- _Exercise objective_: Which lines run from the one containing "Task: Check the" through the last line of the records? Copy them exactly, leaving pictures out.

- _Given data_:

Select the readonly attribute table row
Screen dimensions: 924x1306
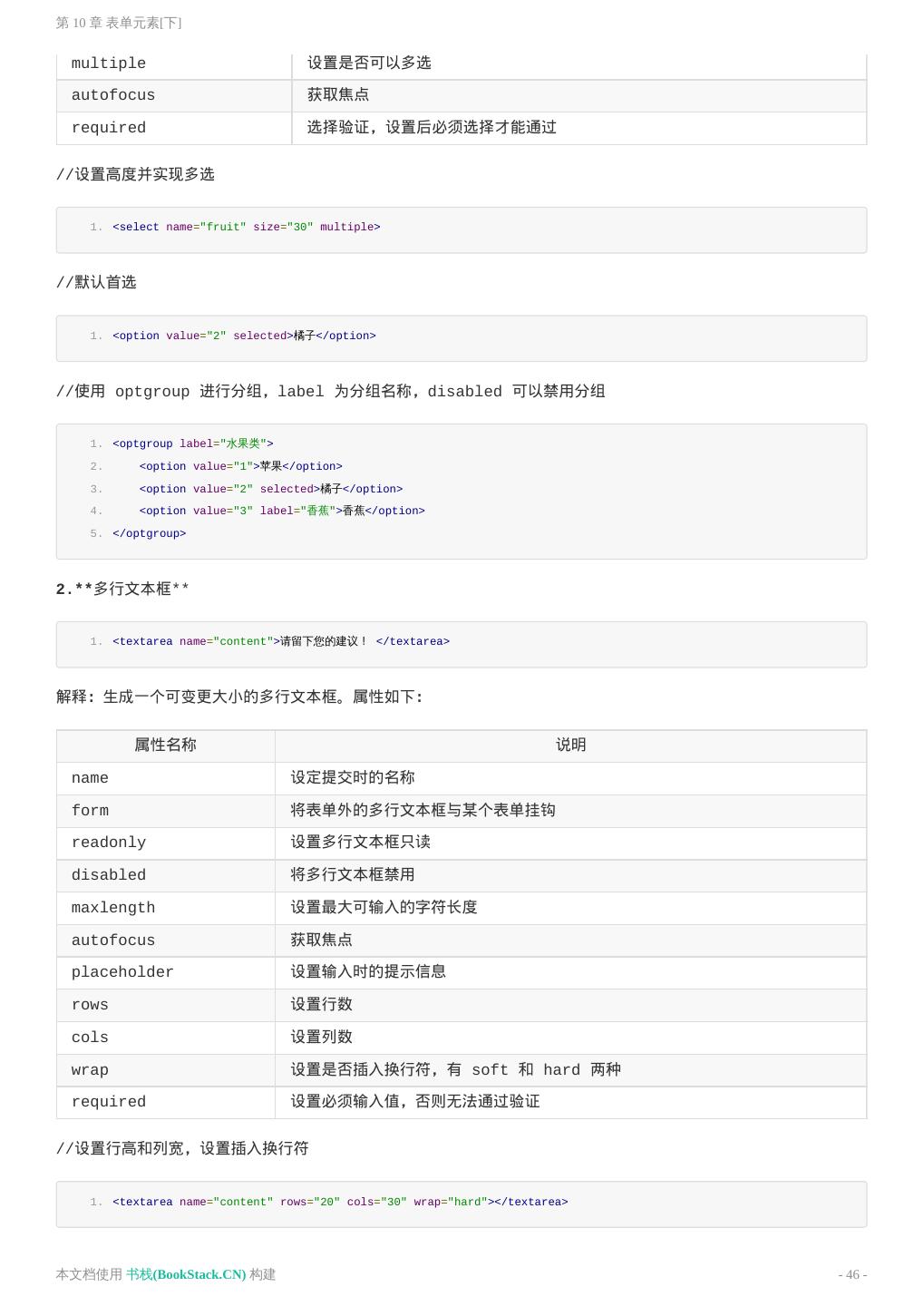462,843
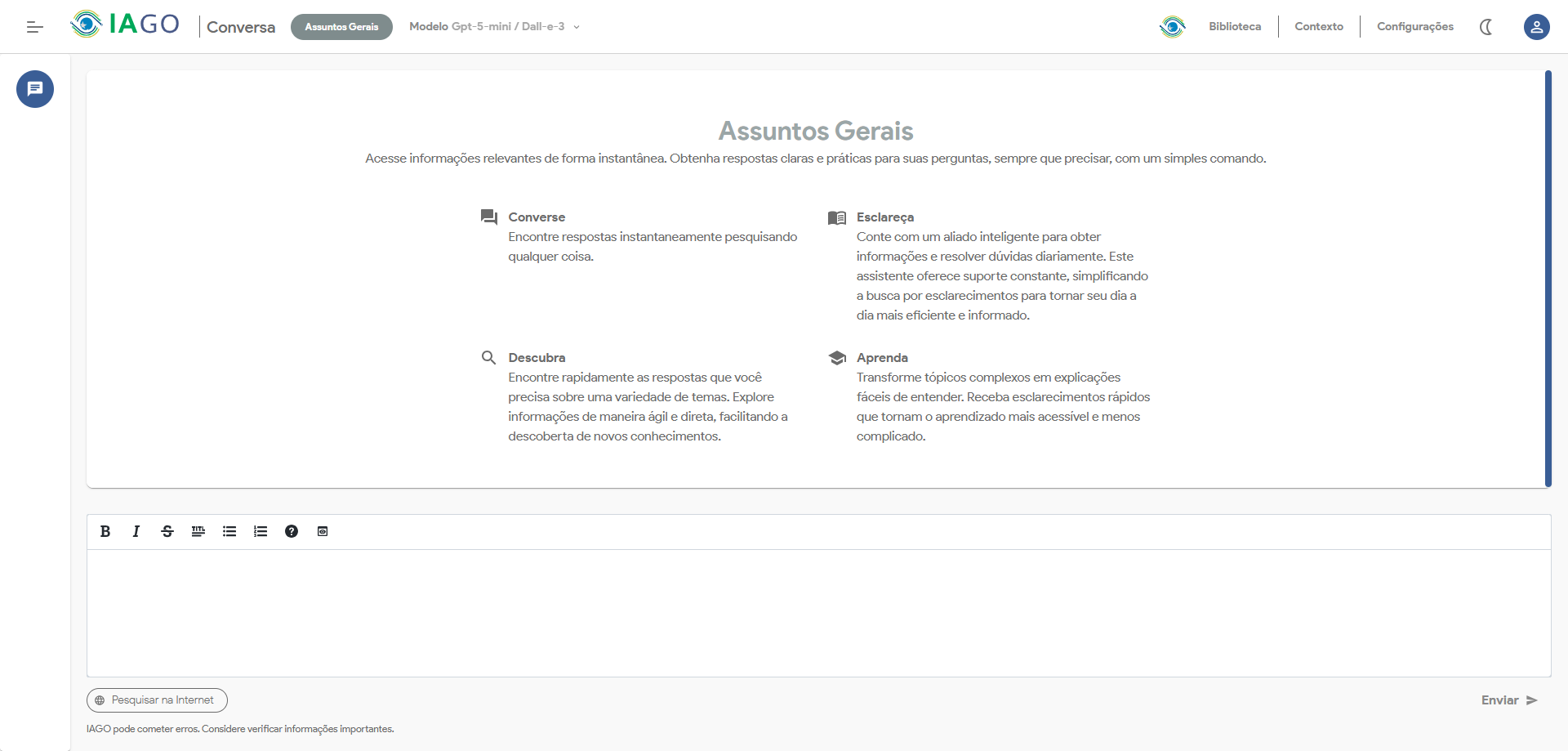The height and width of the screenshot is (751, 1568).
Task: Open the Biblioteca menu item
Action: [1235, 27]

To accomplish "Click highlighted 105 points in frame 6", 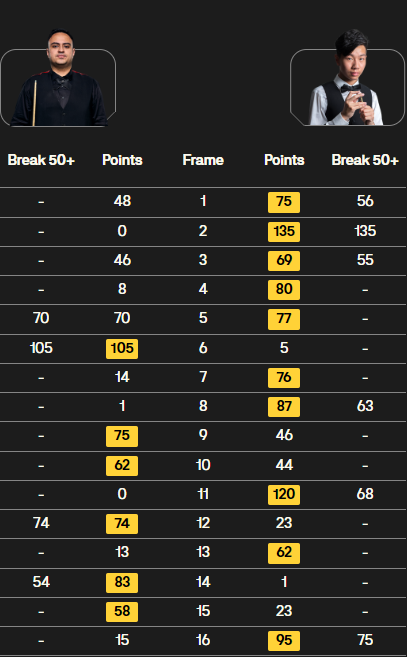I will point(122,348).
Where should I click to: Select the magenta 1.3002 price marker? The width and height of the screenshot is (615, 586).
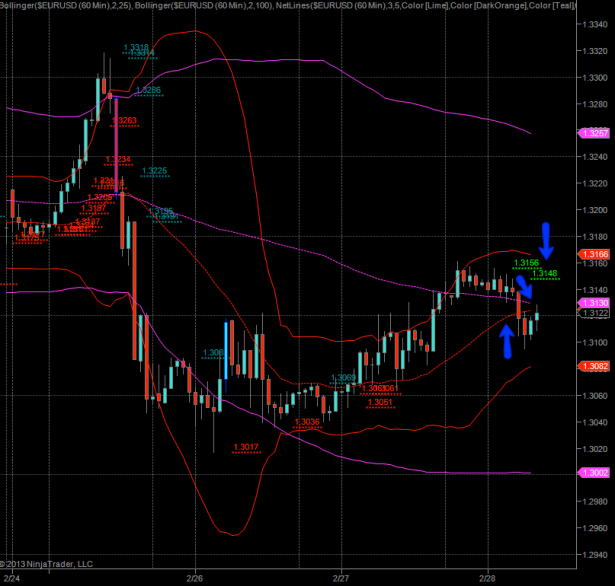[x=594, y=472]
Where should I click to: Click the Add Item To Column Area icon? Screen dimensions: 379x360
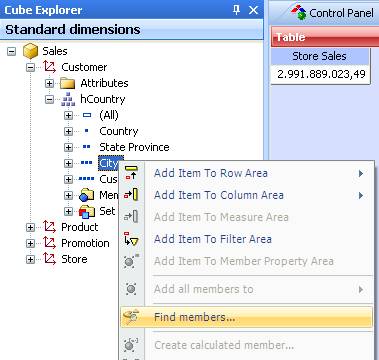131,195
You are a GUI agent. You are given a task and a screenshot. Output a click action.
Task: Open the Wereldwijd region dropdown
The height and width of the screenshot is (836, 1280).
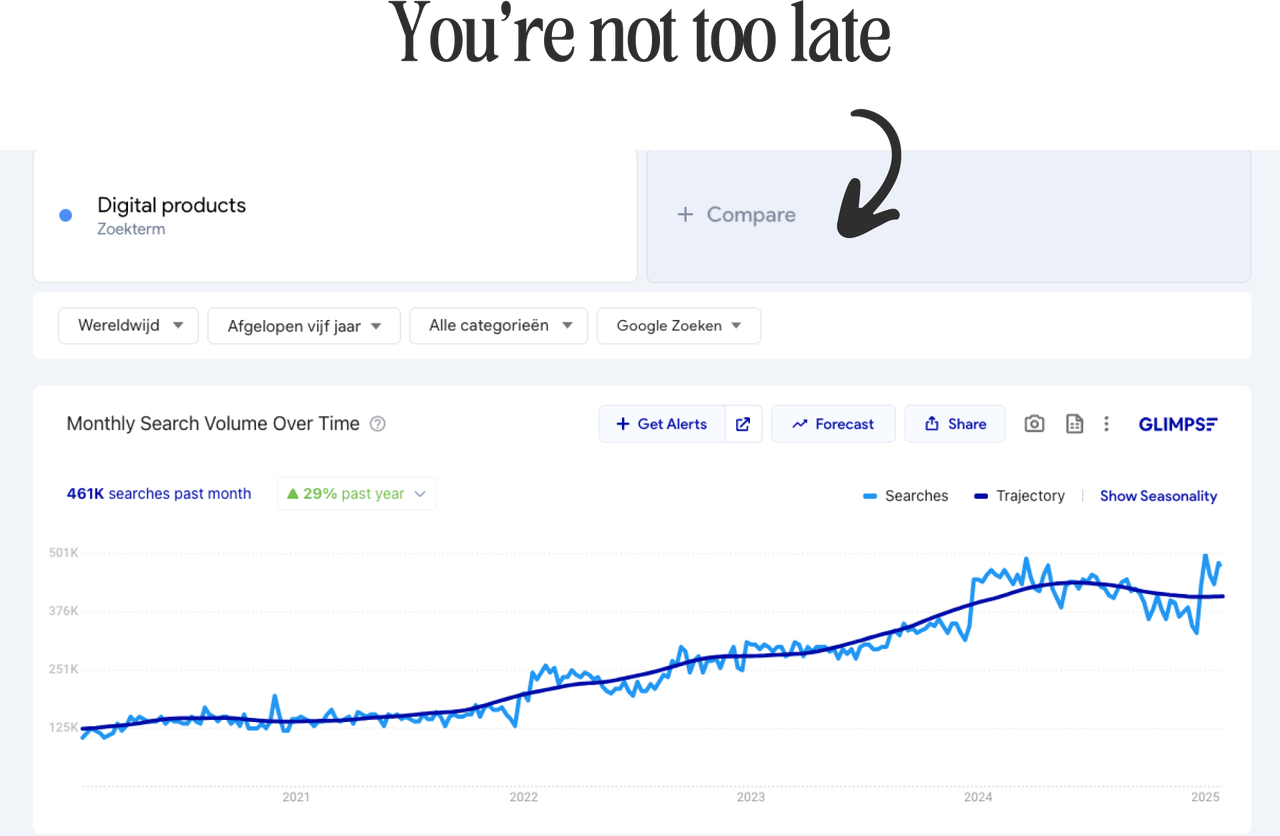tap(129, 326)

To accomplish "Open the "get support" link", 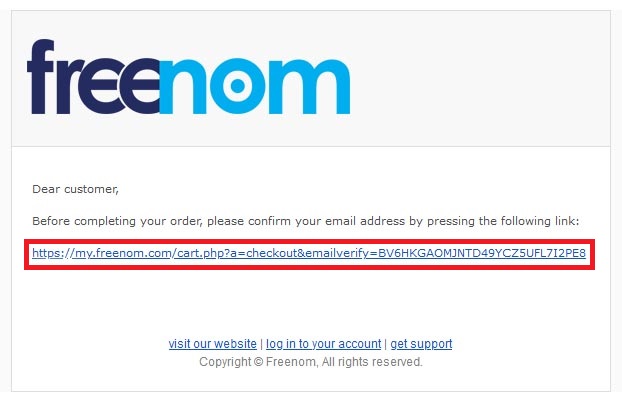I will coord(421,344).
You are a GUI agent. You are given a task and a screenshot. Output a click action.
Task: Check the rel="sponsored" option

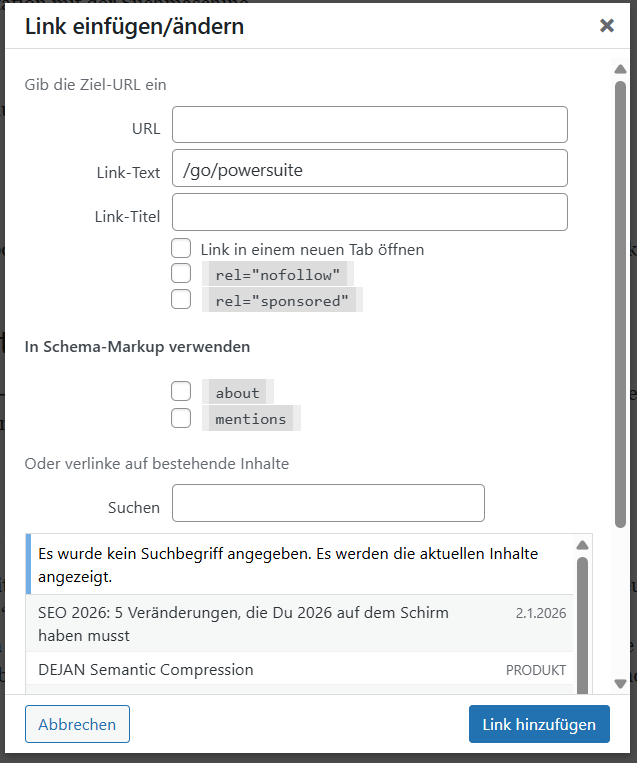181,299
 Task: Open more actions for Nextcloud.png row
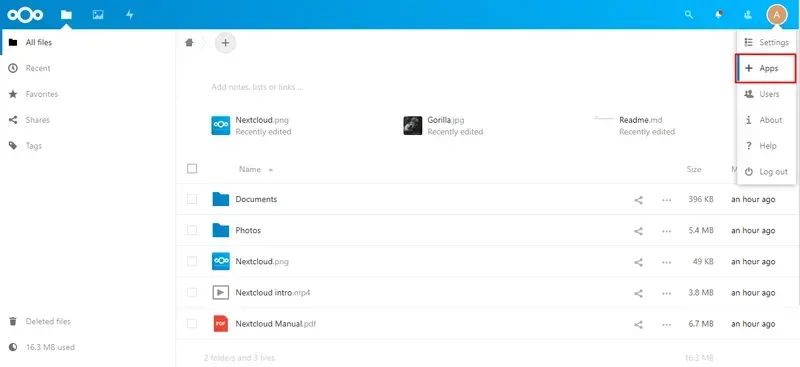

- _Expected answer_:
Task: Check the rel="sponsored" option

181,299
 Task: Open more actions for Nextcloud.png row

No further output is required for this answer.